I got the go-ahead to post a core dump so if you'd still rather see that I guess I can remove the proposed fix locally, reproduce again, etc. I guess let me know either way.
Thanks for taking a swing at fixing this. I'm not sure I understand the new invariants, though. Before the change, the invariants were that there was only ever one active client, and it was represented by self._pgClient. There was only ever one outstanding request, and it's represented by self._pgRequestOutstanding. Your change obviously assumes that it's possible to get a client's error callback fired even after it's no longer the only client. Is that what happened in your test case? The change also assumes that when a query ends, it may not be the currently outstanding request. How can that happen?

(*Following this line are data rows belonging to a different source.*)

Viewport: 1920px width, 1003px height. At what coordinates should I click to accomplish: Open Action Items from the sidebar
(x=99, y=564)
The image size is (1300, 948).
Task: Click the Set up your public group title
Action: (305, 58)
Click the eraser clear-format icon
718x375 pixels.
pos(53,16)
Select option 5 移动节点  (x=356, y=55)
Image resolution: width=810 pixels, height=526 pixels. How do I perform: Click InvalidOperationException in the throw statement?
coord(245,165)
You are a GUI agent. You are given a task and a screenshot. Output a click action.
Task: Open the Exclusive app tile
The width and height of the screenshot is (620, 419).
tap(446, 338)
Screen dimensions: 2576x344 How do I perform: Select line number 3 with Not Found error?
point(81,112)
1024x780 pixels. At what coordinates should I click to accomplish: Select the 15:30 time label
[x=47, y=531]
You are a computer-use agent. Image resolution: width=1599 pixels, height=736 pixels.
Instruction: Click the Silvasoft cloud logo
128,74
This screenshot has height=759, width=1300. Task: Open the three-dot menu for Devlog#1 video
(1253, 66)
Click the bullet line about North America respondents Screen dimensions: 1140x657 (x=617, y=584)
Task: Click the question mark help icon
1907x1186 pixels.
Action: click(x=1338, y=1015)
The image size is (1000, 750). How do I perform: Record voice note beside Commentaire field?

At 1645 in the new file, it seems like you leak the 'error' listener with each new query. If we issue a request that succeeds, but there's a subsequent client error (say, 10 requests later), won't we fire 'error' callbacks for all of the successful requests that happened before it?
Thanks again for taking a look. I know this code is rather hairy, and it's also tricky to get right. (It could also be made a lot simpler with a fix for node-postgres#718.)
Thanks for taking a swing at fixing this. I'm not sure I understand the new invariants, though. Before the change, the invariants were that there was only ever one active client, and it was represented by self._pgClient. There was only ever one outstanding request, and it's represented by self._pgRequestOutstanding. Your change obviously assumes that it's possible to get a client's error callback fired even after it's no longer the only client. Is that what happened in your test case?
Uh, I am not strictly sure whether or not I observed that. I chose "self._pgClient !== selfClient" over "self._pgClient !== null" because I think it's going to be safer and more resilient (either to mistakes or to future mucking in this code).
The change also assumes that when a query ends, it may not be the currently outstanding request. How can that happen?
Again, I don't have an execution path that leads to that. Maybe client errors (killing request) but query actually then completes? I don't know if that's possible due to extreme lack of knowledge of what the postgres library guarantees or doesn't. As I implied earlier, most choices in what I wrote are informed by fear and desire for resilience in the face of uncertainty (about what current libraries do, about what people might change surrounding code to do, etc.).
At 1645 in the new file, it seems like you leak the 'error' listener with each new query. If we issue a request that succeeds, but there's a subsequent client error (say, 10 requests later), won't we fire 'error' callbacks for all of the successful requests that happened before it?
Uh, sure does seem that way. At the least _pgQueryFini won't do anything stupid since it will check the outstanding request and log the error as spurious (presumably several times). Maybe the other two handlers (query error and query completion) should remove that one listener specifically? Let me go actually learn enough JS to figure out how to do that...
Updated the PR (now that the new cut has been through a few nights of not breaking).